PROBLEM: Please reproduce part of the passage on the NHS Long Term Workforce Plan below word for word, starting at the words "The NHS Long" and stopping after "for existing staff.".

EXCERPT TO READ:
▬▬▬▬▬▬▬▬▬▬
The NHS Long Term Workforce Plan (June 2023) sets out the long-term strategic direction for the NHS workforce in England, building on existing ambitions to grow the workforce. These already include flexible working options and increasing adding 50,000 nurses by 2024. It identifies three priority areas.
Growing the workforce through more education and training as well as increasing apprenticeships and alternative routes into healthcare roles.
Working to improve culture and leadership across NHS organisations and develop career pathways for existing staff.
Improving productivity. Ensuring staff are supported is key when introducing new technologies which aim to provide more efficient and effective patient care. This priority also addresses the need to expand the existing associate role to offer modernised careers.
▬▬▬▬▬▬▬▬▬▬
Recorded data
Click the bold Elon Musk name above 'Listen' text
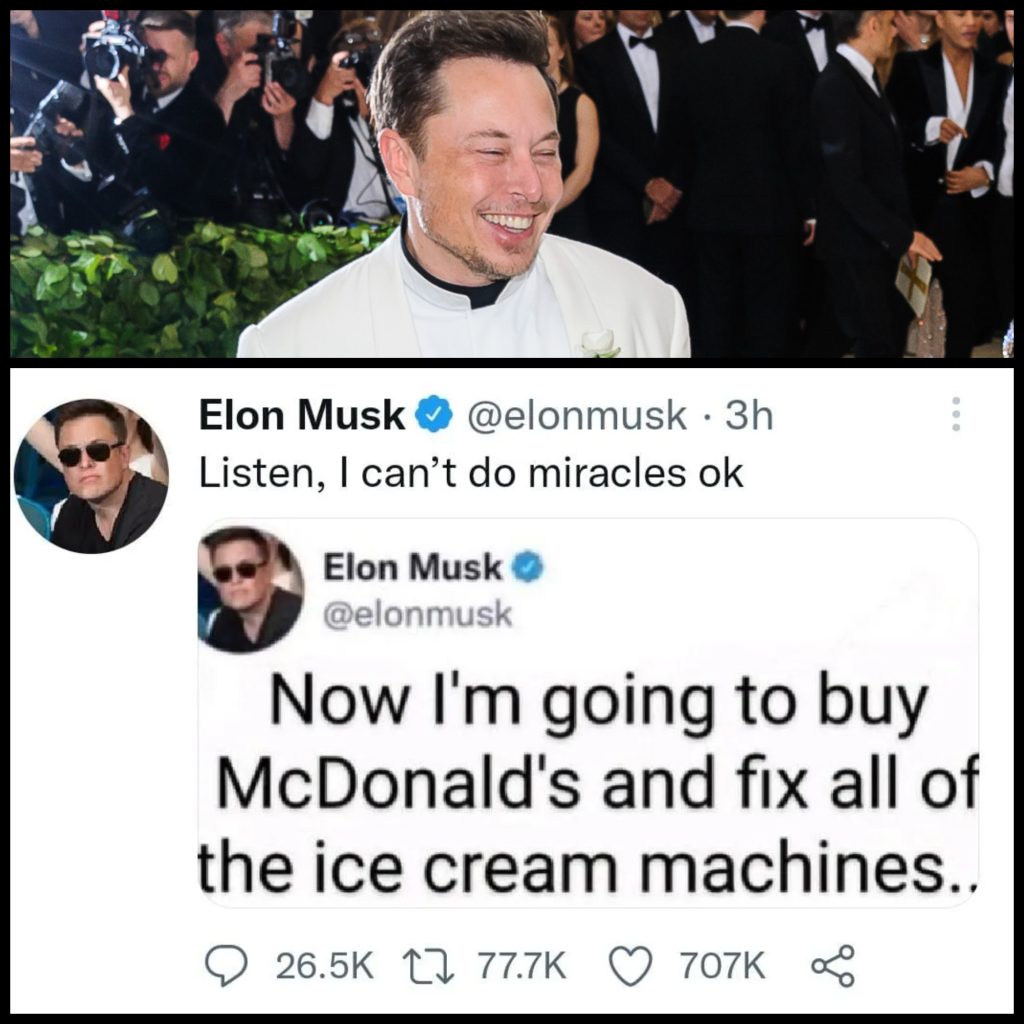1024x1024 pixels. point(302,415)
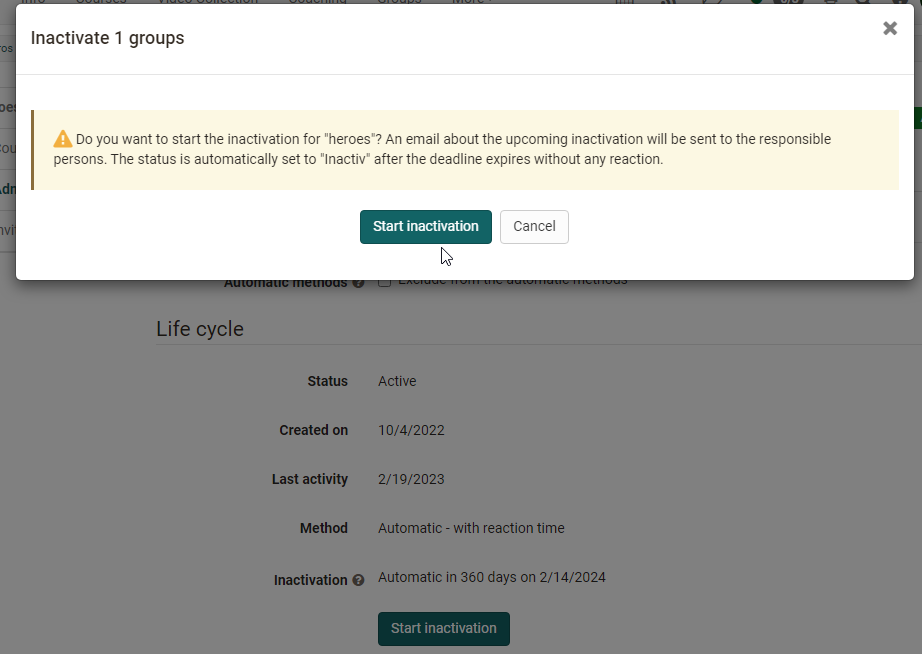This screenshot has width=922, height=654.
Task: Confirm with dialog's Start inactivation button
Action: point(425,227)
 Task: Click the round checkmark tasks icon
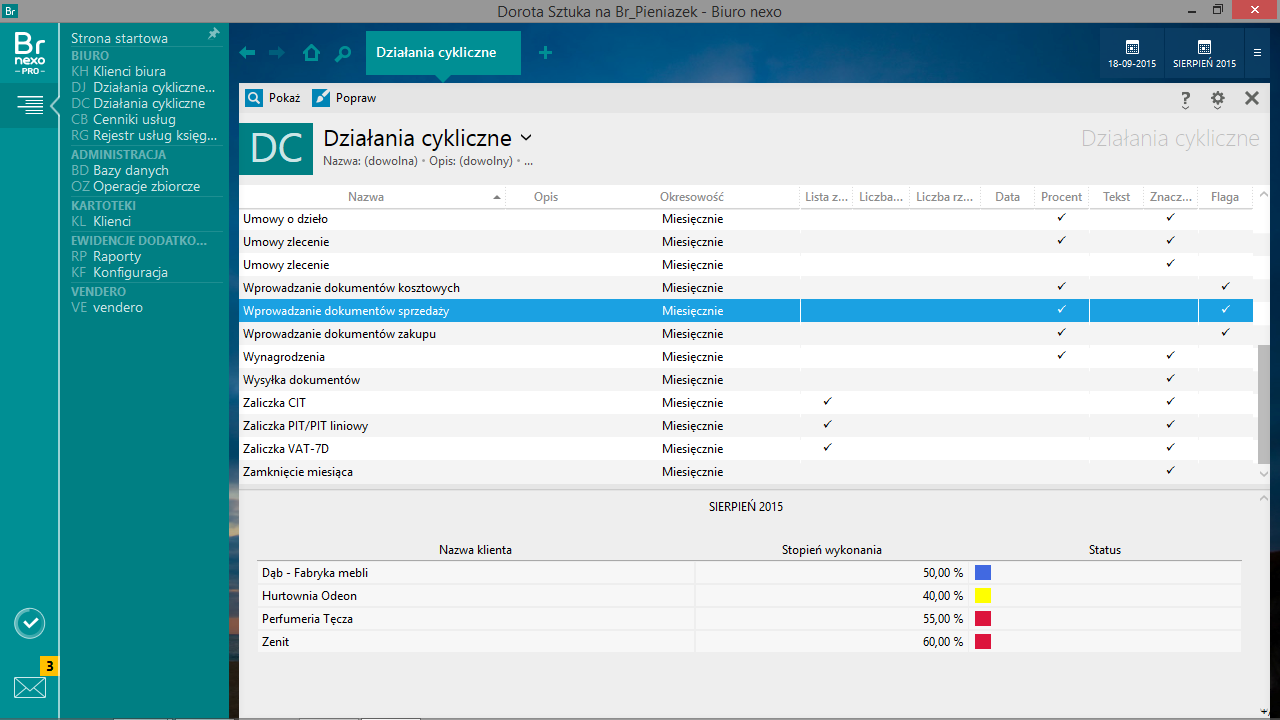30,623
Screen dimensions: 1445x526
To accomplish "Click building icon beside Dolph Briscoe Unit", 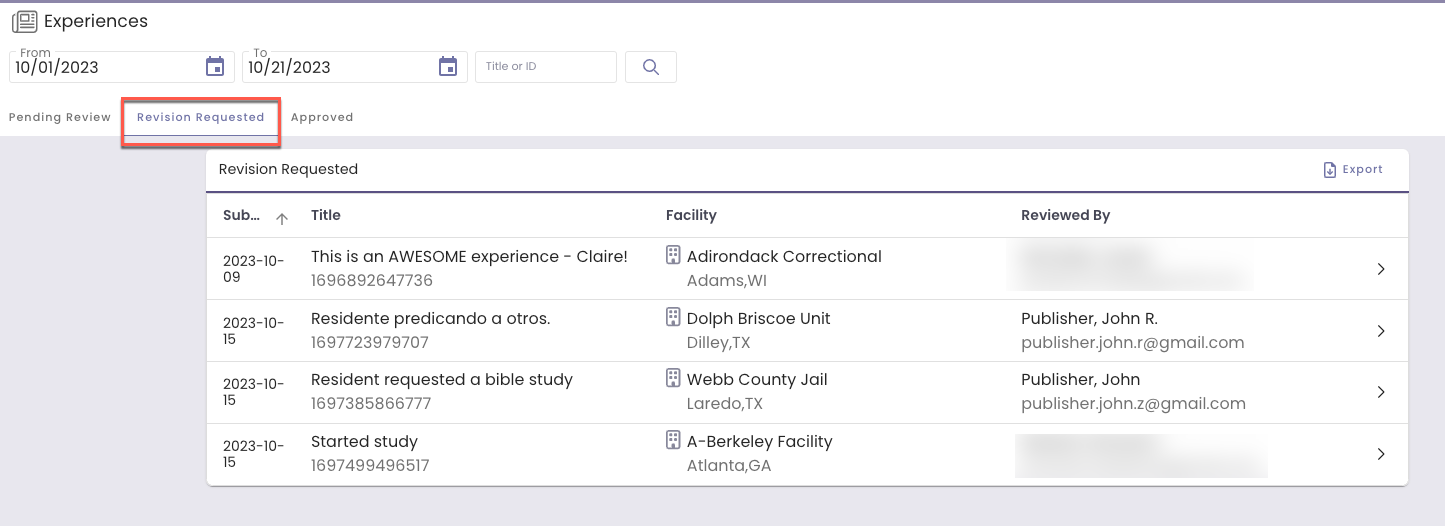I will pyautogui.click(x=673, y=318).
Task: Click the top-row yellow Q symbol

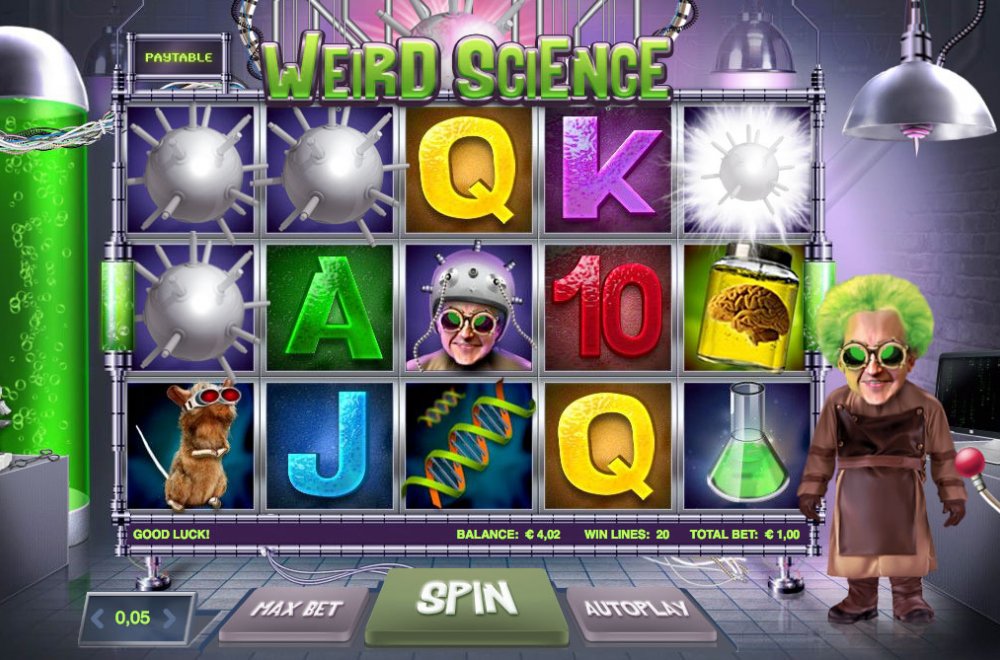Action: pos(469,170)
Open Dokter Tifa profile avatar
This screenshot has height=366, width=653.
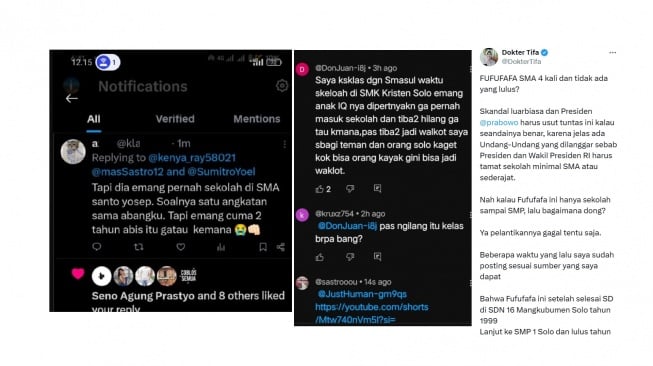[489, 57]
▬▬▬▬▬▬▬▬▬▬
SOLUTION FOR THIS PROBLEM:
The NHS Long Term Workforce Plan (June 2023) sets out the long-term strategic direction for the NHS workforce in England, building on existing ambitions to grow the workforce. These already include flexible working options and increasing adding 50,000 nurses by 2024. It identifies three priority areas.
Growing the workforce through more education and training as well as increasing apprenticeships and alternative routes into healthcare roles.
Working to improve culture and leadership across NHS organisations and develop career pathways for existing staff.